Reading text:
Indie giant talks slate and strategy as it predicts bounce-back year.
Indie distribution giant eOne UK has broken a number of records since launching seven years ago. The outfit anticipates breaking another in 2016.
Speaking to Screen ahead of the company’s 2016 slate presentation at Picturehouse Central in London (Dec 2), eOne Films UK managing director Alex Hamilton predicts big things for the company next year.
“I’m convinced that 2016 will be our biggest ever year as a UK company,” said Hamilton boldly. “I’m always saying we need to have top-quality content and with the best will, some years your top-quality content will be better than others. But next year our line-up is the strongest it’s ever been.”
Fuelled in its early years by the success of the Twilight franchise, but more recently turning the likes of 12 Years A Slave and Mr. Turner into significant UK hits, eOne Films UK has grossed more than half a billion pounds at the UK and Irish box office - putting them ahead of any other UK indie over the same period by a significant margin.
For three years in a row between 2012-14 eOne was the UK’s highest-grossing independent distributor. Last year the company raked in $138.3m (£90.8m) for a market share of 8.01%.
By its own standards, however, 2015 has been a down year. Box office and market share are set to fall.
“2015 was for us a holding year,” Hamilton told Screen. “We had an okay year. We lacked that big hit that we’ve had in previous years. We had a couple of disappointments. But it’s still a solid box office performance.”
Hits this year have included The Divergent Series: Insurgent ($12m), The Woman In Black: Angel Of Death ($7.5m) and Insidious Chapter 3 ($6.1m). While Mr. Holmes did respectable arthouse business ($4m), the company endured a few under-performers, including No Escape, Russell Crowe’s directing debut The Water Diviner and UK production Miss You Already.
This year, the company has also finally worked through the fulsome slate of titles it inherited with its 2013 acquisition of Momentum Pictures.
Hamilton also chalked this year’s fall down to volume, with the company releasing fewer films and shifting some releases into 2016.
The latter was a decision taken to avoid three market-dominating juggernauts in the final quarter of 2015 - Spectre, the final Hunger Games instalment and Stars Wars: The Force Awakens - and eOne Films UK wasn’t alone in adopting that strategy.
A more ‘authored’ slate
On the plus side, it puts the company in prime position to kick 2016 off strongly with a weighty awards-season contender: Tom McCarthy’s Spotlight, a film at the forefront of the Oscar conversation, which eOne will release on January 29.
And that’s the start of what Hamilton sees as a unique slate offering. Buoying Hamilton’s confidence are several key titles: Steven Spielberg’s Roald Dahl adaptation The BFG; Allegiant, the third instalment in the Divergent YA series; sequels to Now You See Me and Bad Santa; Alex Proyas’ swords-and-sandals fantasy Gods Of Egypt (which recently stumbled into a diversity row).

Work instructions:
a: Decide whether each statement below agrees with the article on eOne UK. For each, answer yes or no and quote the words of the article that decide it.
(i) eOne was the UK's highest-grossing independent distributor in each year from 2012 to 2014.
(ii) Hamilton called 2015 the company's biggest ever year.
(iii) eOne acquired Momentum Pictures in 2015.
b: Reproduce the part of the article on eOne UK that runs from "By its own standards, however, 2015" up to and including "of Momentum Pictures.", without changing a word.

Record extracts:
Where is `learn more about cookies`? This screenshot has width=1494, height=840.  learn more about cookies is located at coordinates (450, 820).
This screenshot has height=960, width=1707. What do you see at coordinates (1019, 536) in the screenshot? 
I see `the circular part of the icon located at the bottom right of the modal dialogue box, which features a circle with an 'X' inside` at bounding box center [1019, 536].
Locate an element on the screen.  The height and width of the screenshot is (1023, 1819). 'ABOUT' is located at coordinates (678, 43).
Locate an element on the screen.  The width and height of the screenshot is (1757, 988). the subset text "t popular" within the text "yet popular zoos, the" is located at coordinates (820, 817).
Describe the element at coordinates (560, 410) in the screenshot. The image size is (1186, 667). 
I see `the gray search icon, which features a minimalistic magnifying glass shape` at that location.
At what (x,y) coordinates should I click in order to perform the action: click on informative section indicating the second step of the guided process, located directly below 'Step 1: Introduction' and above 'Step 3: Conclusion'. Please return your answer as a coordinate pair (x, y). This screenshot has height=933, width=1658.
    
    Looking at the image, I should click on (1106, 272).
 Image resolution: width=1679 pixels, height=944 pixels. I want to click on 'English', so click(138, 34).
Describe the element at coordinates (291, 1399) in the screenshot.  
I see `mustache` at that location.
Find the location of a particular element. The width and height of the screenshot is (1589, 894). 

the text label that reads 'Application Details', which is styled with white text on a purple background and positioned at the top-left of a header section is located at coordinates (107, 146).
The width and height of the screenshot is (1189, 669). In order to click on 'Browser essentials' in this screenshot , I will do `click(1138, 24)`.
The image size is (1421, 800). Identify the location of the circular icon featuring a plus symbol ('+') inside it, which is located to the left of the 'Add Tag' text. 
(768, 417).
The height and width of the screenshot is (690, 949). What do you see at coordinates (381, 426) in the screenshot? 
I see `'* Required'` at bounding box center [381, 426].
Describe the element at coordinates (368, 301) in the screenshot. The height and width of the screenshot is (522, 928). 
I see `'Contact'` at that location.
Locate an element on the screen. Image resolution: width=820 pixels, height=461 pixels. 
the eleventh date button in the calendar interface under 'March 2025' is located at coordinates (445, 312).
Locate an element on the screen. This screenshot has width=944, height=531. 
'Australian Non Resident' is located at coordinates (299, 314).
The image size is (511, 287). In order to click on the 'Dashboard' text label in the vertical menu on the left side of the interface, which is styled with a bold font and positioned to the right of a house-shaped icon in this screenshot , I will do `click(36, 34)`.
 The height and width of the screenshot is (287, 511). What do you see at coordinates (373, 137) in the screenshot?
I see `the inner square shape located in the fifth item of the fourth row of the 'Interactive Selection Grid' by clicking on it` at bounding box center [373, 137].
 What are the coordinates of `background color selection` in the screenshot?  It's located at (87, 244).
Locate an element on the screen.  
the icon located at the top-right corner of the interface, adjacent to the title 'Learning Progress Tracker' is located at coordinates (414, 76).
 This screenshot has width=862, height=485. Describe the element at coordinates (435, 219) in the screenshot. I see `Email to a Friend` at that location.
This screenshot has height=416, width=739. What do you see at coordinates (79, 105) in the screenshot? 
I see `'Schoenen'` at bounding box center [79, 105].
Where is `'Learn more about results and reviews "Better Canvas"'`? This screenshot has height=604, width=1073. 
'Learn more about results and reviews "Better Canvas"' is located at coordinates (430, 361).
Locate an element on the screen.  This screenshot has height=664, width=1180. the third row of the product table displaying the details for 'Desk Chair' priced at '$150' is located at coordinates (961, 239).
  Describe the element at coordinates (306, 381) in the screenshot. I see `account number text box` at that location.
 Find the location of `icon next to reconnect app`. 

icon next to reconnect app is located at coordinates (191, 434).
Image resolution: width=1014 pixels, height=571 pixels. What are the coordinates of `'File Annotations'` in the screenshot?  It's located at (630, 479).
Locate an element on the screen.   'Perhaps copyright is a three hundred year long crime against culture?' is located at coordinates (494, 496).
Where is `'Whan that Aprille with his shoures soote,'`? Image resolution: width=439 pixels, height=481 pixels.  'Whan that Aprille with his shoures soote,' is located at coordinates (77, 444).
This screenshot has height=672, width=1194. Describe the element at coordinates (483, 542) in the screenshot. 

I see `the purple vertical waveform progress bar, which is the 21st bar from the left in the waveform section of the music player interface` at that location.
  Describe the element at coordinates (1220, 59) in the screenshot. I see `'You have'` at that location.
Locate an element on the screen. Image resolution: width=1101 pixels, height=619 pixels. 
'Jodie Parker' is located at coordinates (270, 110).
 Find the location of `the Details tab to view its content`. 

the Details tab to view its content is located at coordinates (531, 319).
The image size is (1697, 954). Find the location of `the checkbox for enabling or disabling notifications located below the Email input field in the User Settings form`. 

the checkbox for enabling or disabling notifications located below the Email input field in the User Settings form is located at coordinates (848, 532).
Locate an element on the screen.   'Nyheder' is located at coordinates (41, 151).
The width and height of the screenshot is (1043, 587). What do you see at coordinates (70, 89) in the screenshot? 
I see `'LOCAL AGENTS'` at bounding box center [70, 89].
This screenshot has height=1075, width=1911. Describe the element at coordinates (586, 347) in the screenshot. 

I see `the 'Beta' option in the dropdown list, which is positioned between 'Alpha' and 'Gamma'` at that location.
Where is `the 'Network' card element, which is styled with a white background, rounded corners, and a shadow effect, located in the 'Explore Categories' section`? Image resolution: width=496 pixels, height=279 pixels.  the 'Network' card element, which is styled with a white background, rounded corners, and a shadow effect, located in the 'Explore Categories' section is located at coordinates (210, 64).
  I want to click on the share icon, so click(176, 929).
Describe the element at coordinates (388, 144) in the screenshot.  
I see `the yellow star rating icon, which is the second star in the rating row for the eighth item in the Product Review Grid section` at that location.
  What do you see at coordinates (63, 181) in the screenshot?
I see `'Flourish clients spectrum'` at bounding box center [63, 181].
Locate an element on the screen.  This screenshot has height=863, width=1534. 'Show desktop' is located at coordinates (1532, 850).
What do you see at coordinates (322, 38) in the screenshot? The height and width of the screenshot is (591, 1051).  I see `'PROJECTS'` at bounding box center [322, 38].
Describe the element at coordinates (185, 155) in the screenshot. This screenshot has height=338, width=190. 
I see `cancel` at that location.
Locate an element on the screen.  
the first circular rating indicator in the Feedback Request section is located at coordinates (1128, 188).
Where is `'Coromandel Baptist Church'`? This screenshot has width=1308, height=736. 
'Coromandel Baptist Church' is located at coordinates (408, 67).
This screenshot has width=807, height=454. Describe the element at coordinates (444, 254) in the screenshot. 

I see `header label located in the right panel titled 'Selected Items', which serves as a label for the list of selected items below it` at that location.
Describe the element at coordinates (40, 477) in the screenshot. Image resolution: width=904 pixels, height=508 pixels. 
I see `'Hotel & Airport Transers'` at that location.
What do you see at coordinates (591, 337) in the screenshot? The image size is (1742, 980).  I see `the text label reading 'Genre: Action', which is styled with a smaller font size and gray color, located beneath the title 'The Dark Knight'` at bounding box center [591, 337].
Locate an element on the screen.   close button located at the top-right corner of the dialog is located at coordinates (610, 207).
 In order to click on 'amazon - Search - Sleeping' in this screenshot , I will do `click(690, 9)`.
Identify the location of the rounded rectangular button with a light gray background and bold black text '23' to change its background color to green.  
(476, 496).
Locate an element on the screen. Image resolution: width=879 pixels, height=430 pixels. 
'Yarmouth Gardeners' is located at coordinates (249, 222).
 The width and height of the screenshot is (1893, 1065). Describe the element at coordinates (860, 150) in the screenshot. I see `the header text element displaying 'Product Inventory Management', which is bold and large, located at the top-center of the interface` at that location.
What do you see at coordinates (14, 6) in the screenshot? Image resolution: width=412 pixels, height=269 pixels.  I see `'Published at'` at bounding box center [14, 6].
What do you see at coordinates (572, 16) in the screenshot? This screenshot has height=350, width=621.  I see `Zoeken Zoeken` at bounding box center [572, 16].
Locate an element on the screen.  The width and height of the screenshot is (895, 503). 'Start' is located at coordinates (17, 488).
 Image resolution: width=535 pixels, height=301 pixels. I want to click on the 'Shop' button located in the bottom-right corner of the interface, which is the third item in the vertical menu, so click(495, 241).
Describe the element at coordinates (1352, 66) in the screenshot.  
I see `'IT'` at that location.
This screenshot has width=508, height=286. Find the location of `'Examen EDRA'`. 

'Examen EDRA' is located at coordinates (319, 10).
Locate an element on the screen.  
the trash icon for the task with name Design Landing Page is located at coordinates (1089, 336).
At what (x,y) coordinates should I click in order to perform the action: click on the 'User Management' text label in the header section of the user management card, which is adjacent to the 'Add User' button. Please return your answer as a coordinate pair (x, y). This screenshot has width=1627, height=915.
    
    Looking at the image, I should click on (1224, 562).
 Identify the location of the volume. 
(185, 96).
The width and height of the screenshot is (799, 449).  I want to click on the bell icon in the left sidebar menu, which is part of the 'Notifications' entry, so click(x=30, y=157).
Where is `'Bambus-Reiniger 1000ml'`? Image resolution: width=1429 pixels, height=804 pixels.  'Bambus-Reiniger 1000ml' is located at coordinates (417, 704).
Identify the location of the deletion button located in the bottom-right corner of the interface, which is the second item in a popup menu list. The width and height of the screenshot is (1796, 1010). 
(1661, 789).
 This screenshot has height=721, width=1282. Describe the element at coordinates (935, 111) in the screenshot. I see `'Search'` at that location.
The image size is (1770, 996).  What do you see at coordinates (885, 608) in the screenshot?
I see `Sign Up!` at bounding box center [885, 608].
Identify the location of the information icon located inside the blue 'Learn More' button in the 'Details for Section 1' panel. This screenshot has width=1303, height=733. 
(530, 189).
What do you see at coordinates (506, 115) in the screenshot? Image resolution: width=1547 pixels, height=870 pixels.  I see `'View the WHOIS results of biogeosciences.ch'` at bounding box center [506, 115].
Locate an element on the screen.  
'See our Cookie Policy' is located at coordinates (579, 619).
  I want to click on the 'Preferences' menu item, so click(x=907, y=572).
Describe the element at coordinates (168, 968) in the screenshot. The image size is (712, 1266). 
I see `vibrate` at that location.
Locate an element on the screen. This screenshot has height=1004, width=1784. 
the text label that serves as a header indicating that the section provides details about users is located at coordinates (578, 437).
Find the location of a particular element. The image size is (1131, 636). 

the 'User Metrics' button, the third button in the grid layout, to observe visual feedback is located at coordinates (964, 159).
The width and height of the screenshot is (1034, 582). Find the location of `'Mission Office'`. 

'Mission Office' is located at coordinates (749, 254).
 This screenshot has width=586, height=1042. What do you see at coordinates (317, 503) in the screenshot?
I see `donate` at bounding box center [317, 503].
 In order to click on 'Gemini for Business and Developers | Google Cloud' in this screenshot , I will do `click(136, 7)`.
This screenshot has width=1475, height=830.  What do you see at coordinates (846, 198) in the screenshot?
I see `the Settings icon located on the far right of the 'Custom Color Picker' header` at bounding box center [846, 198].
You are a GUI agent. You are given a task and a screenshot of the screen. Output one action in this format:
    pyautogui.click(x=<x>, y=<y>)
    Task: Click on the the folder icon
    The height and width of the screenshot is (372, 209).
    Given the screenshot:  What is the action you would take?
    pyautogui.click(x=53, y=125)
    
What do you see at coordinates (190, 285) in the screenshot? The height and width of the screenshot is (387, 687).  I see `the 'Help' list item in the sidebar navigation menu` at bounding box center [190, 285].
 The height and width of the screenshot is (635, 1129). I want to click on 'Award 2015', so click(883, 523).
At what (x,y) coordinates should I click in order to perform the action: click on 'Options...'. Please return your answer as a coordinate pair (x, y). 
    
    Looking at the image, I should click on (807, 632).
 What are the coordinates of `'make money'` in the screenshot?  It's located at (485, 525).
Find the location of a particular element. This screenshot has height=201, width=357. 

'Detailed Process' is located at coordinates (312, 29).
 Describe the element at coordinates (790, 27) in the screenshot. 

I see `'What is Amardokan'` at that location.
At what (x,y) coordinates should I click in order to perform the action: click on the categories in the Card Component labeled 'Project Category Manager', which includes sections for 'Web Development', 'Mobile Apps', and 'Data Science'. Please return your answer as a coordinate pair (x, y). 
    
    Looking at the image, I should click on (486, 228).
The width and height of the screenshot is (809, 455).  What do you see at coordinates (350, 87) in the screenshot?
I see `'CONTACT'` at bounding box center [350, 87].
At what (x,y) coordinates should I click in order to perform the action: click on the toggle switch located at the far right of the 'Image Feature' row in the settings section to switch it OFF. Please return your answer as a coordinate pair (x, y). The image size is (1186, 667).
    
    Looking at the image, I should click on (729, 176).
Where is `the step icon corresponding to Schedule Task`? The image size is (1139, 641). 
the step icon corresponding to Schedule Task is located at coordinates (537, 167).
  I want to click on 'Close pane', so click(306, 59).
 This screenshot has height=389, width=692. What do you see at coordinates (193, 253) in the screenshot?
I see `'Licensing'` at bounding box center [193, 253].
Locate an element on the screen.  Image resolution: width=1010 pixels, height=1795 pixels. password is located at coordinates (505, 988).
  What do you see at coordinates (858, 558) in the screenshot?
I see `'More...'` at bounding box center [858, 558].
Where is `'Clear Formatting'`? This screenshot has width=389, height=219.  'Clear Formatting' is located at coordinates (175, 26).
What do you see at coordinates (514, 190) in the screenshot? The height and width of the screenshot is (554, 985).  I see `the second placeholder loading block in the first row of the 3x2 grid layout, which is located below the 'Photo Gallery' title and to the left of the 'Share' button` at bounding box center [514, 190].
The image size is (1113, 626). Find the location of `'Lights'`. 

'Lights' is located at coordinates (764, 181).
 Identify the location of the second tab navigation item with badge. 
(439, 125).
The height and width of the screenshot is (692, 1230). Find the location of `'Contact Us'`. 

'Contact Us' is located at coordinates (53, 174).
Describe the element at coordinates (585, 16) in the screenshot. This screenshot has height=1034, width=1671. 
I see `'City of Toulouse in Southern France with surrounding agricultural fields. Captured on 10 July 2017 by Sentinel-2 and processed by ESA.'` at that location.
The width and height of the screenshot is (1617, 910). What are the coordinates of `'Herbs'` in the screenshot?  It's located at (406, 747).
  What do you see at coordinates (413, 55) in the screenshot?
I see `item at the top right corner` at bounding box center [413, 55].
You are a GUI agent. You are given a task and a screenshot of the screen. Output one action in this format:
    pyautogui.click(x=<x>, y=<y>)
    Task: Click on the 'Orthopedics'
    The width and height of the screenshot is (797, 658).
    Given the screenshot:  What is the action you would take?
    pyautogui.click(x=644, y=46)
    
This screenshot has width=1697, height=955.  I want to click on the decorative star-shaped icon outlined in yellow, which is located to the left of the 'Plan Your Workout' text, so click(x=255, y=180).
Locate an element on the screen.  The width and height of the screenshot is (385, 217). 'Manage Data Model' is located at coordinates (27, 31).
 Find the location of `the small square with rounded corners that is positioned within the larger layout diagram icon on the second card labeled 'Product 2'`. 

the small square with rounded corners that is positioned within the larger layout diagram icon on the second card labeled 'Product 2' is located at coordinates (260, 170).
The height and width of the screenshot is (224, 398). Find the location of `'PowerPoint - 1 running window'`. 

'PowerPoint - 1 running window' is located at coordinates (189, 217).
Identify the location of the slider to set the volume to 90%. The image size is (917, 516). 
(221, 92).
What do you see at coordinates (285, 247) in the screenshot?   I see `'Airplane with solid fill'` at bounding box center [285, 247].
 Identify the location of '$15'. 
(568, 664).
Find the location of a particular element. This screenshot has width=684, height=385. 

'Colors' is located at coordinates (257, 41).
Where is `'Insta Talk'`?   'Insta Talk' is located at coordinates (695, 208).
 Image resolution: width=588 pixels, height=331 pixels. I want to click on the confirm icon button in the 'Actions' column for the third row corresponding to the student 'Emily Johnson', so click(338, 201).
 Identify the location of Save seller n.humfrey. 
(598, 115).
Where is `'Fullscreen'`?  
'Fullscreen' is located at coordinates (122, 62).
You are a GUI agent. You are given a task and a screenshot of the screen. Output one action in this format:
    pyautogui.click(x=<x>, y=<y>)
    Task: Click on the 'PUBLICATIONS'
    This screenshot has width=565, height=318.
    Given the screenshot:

Results by task:
a:
(i) Yes: "For three years in a row between 2012-14 eOne was the UK’s highest-grossing independent distributor."
(ii) No: "“2015 was for us a holding year,” Hamilton told Screen."
(iii) No: "its 2013 acquisition of Momentum Pictures."

b:
By its own standards, however, 2015 has been a down year. Box office and market share are set to fall.
“2015 was for us a holding year,” Hamilton told Screen. “We had an okay year. We lacked that big hit that we’ve had in previous years. We had a couple of disappointments. But it’s still a solid box office performance.”
Hits this year have included The Divergent Series: Insurgent ($12m), The Woman In Black: Angel Of Death ($7.5m) and Insidious Chapter 3 ($6.1m). While Mr. Holmes did respectable arthouse business ($4m), the company endured a few under-performers, including No Escape, Russell Crowe’s directing debut The Water Diviner and UK production Miss You Already.
This year, the company has also finally worked through the fulsome slate of titles it inherited with its 2013 acquisition of Momentum Pictures.